[Source data]
#####
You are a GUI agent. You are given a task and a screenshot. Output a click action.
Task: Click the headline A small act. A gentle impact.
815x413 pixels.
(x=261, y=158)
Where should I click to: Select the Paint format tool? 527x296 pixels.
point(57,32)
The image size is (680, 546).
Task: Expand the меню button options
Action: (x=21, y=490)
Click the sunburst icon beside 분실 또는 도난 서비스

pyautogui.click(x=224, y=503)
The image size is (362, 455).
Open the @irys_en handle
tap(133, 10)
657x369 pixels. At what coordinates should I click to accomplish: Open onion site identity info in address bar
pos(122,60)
#####
- _AIM_
Extract every line of the listing above and reproduce each one verbatim, keeping the original order.

- _FINAL RESULT_
You are a GUI agent. You are given a task and a screenshot. Output a click action.
Task: Click the headline A small act. A gentle impact.
815x413 pixels.
(x=261, y=158)
Where should I click to: Select the Paint format tool? 527x296 pixels.
point(57,32)
The image size is (680, 546).
Task: Expand the меню button options
Action: (x=21, y=490)
Click the sunburst icon beside 분실 또는 도난 서비스

pyautogui.click(x=224, y=503)
The image size is (362, 455).
Open the @irys_en handle
tap(133, 10)
657x369 pixels. At what coordinates should I click to accomplish: Open onion site identity info in address bar
pos(122,60)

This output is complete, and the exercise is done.